なおBest in Show牝系からはこのほかスピニングワールドやRedoute's Choiceなどが出ている。日本ではカジノドライヴやサブノジュニアが活躍し、近年では日本に種牡馬として輸入された欧州の快速馬シスキンなども同牝系の出身だ。この優秀なファミリーラインに、近代日本競馬のスピード能力の原点ともいえるナスキロ(ナスルーラ×プリンスキロ)を何本も潤沢に受け継ぐ種牡馬ロードカナロアを掛け合わせたのが繁殖牝馬としてのアーモンドアイだ。
アーモンドアイ(父ロードカナロア)にエピファネイア(母シーザリオ)を配合すると、血統表の中に再現される競走馬がいる。ロードカナロア×シーザリオ=サートゥルナーリアである。同馬もまた、アーモンドアイと同様、種牡馬としてのロードカナロアの強みを最大限に活かした配合。また、この血統構成においては、ロードカナロアの母父Storm Catと、シーザリオの持つNijinskyがニックス関係にあることも重要視したい。
セクレタリアトの全姉シリアンシーの一族出身で、ナスキロの塊ともいえるロードカナロアは、別種のナスルーラと非常に相性が良い。Special(Nureyevの母であり、Sadler’s WellsとFairy Kingの二代母)を持つ繁殖牝馬との配合でアーモンドアイやサートゥルナーリアに限らず、ステルヴィオ、レッドルゼル、パンサラッサなどを出しているほか、ナスキロ同様に黄金配合であるナスペリオン(ナスルーラ×ハイペリオン)の典型であるトニービンをハーツクライ経由で追加してトロワゼトワル、ケイデンスコール、ヴァルディゼールなどを出している。
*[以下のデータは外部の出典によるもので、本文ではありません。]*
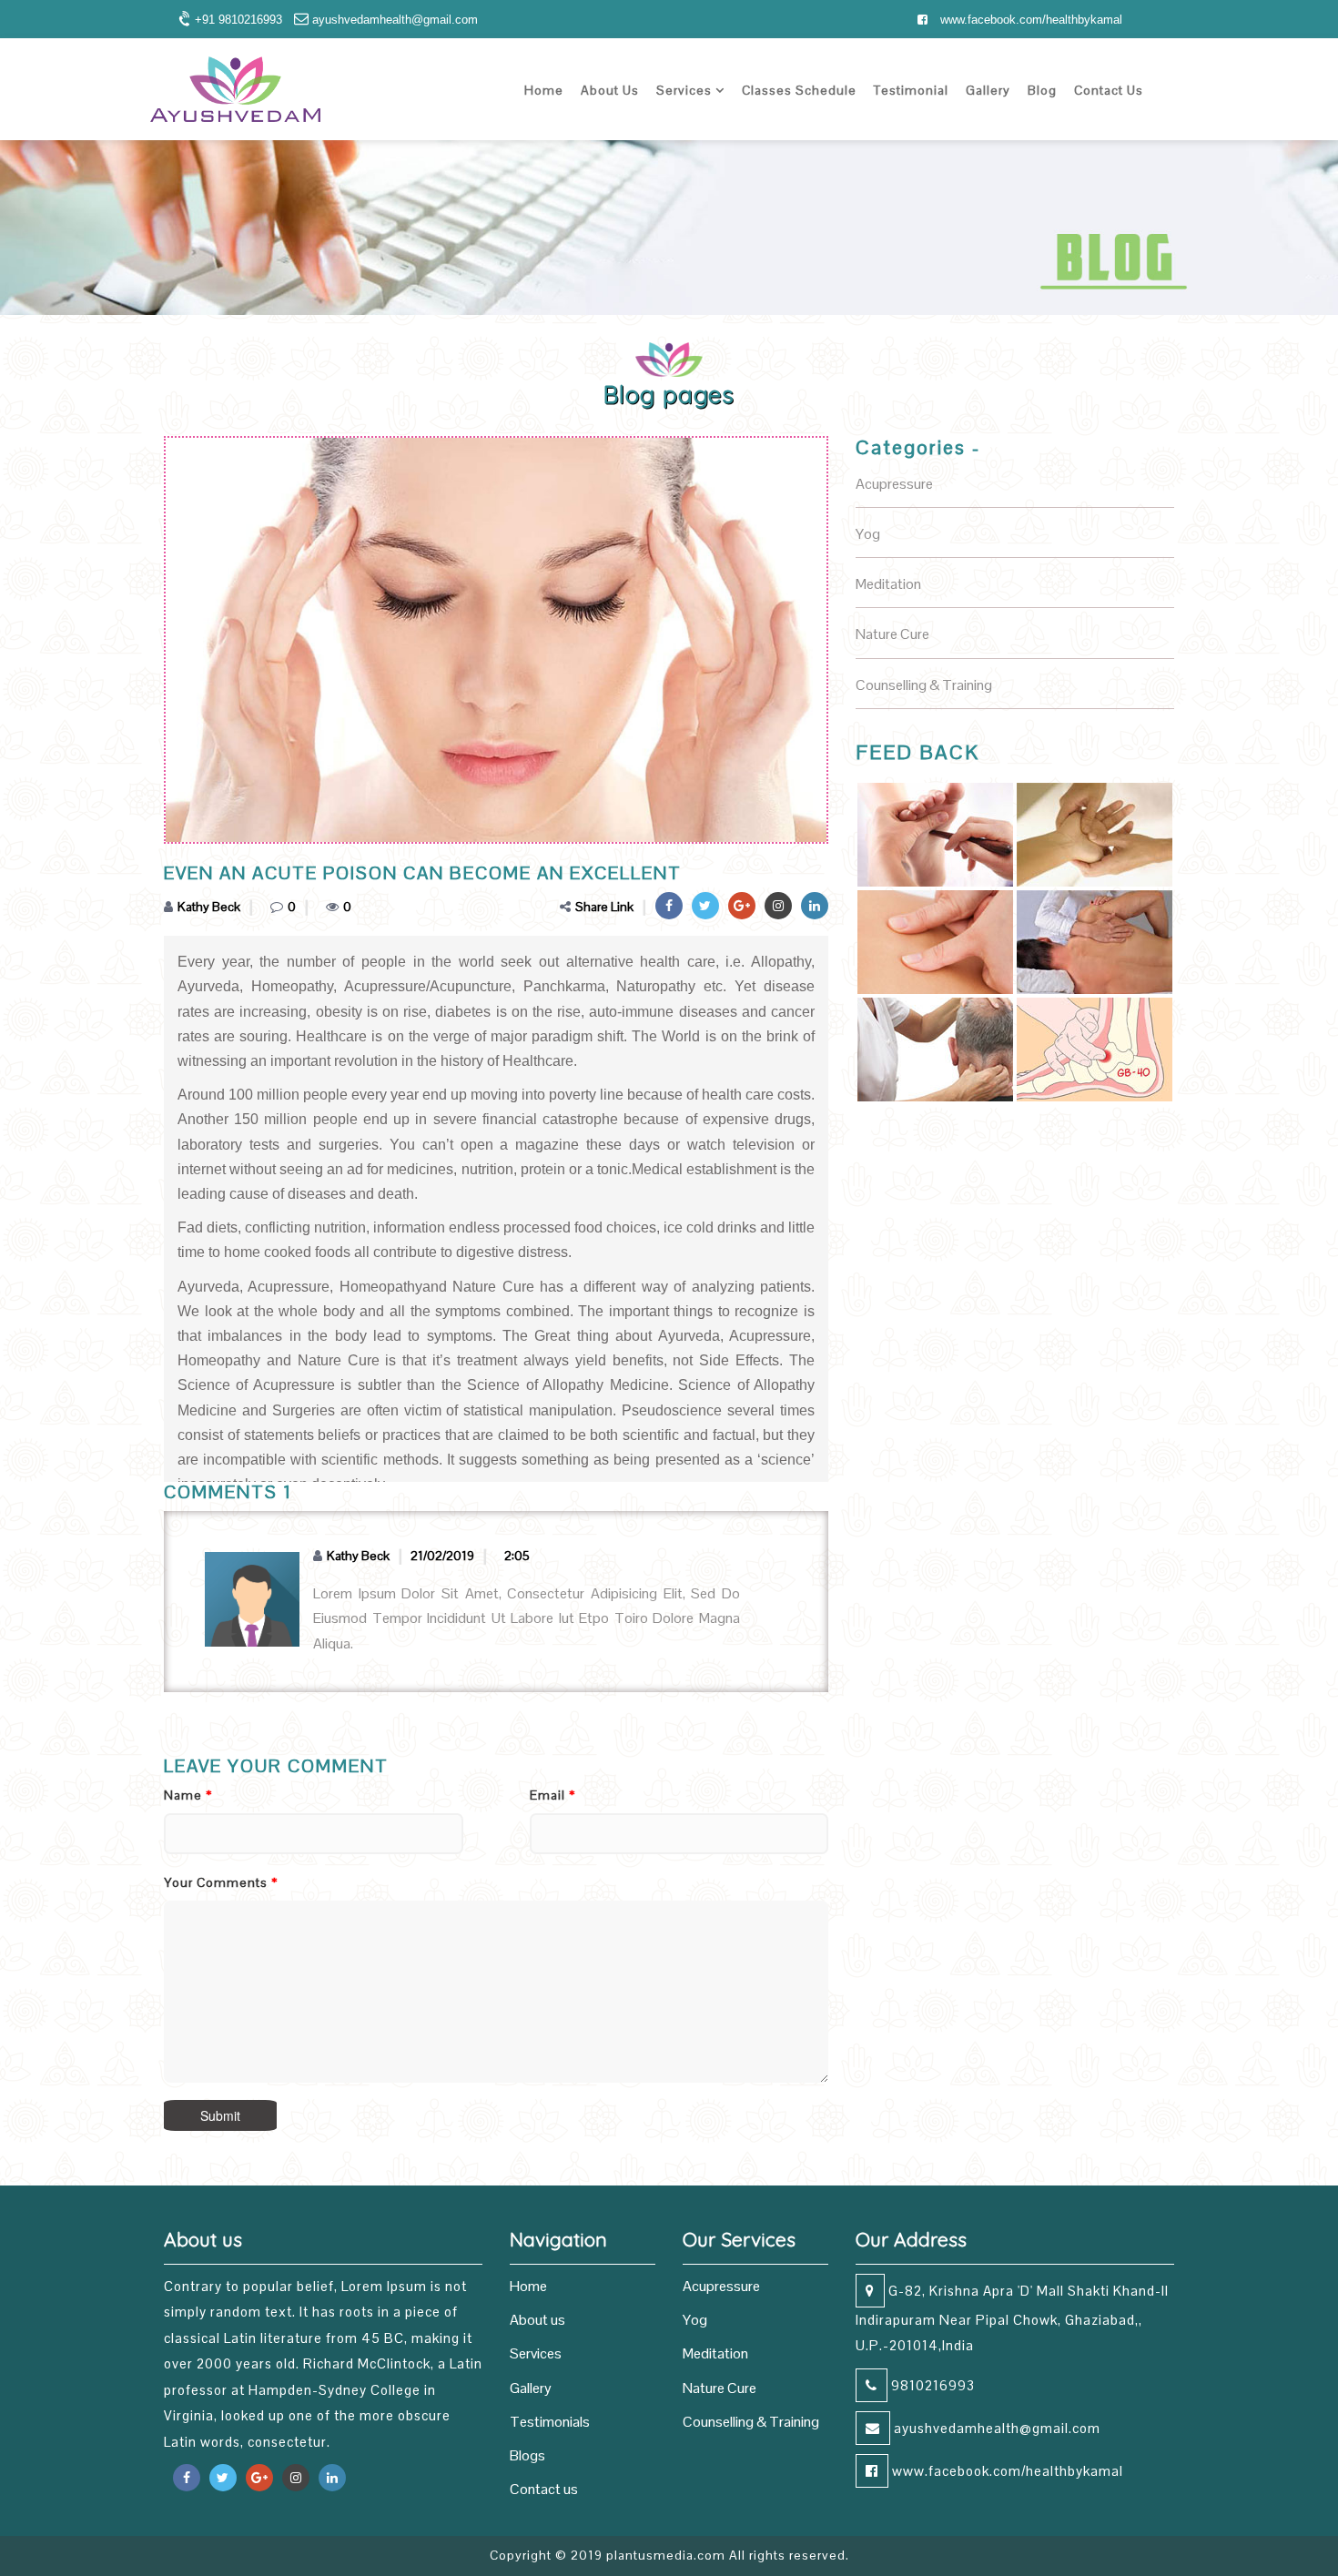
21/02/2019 (442, 1555)
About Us (610, 90)
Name (188, 1795)
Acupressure (721, 2286)
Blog (1042, 90)
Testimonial (911, 90)
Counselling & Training (751, 2421)
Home (543, 90)
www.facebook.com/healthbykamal (1029, 19)
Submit (220, 2115)
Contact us (544, 2489)
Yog (695, 2319)
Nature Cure (719, 2388)
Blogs (527, 2455)
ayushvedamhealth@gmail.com (995, 2428)
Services (685, 90)
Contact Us (1108, 90)
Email (552, 1795)
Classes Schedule (799, 90)
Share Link (604, 906)
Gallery (988, 90)
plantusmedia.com (665, 2555)
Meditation (715, 2353)
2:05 (517, 1555)
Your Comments (221, 1882)
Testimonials (550, 2421)
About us (537, 2319)
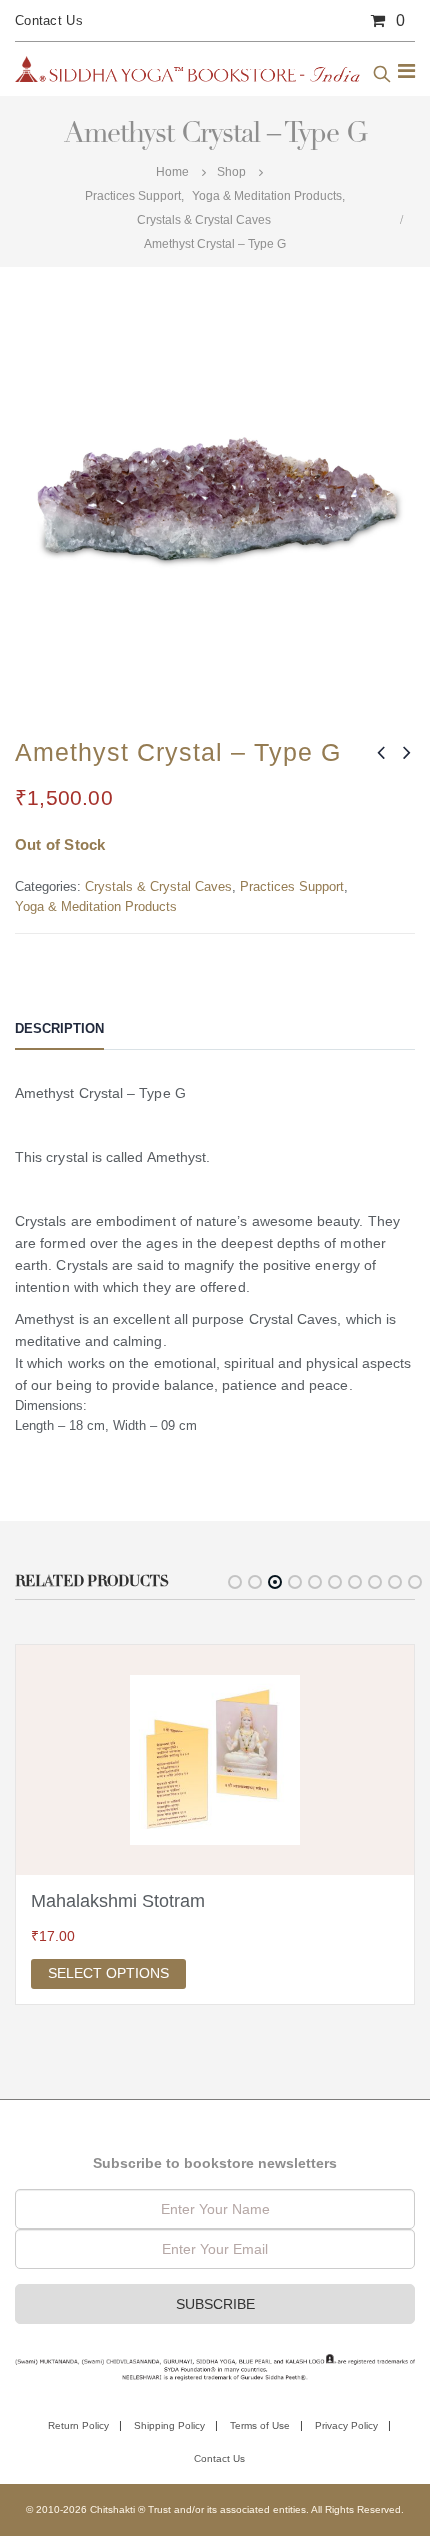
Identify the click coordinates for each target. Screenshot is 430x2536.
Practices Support (292, 886)
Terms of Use (260, 2425)
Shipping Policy (169, 2425)
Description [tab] (59, 1028)
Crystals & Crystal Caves (158, 886)
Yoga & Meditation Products (96, 906)
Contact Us (49, 20)
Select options (108, 1973)
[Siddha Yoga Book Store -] (187, 69)
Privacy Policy (346, 2425)
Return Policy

種牡馬としてのエピファネイアも同様、母系にナスルーラを足すかたちで活躍馬を輩出している。キングマンボを合わせる配合からはデアリングタクト、クラヴェル、オーソクレースなど。トニービンを足す配合からはエフフォーリア、アリストテレスなどを出した。この傾向から鑑みれば、「ロードカナロア産駒の黄金配合」と「エピファネイア産駒の黄金配合」は似通っており、それらを併せ持つエピファネイアとアーモンドアイの配合は「ナスルーラの本数を増やす」という点において近代日本競馬の理想形ともいえる。初仔のデビューを心待ちにしたい。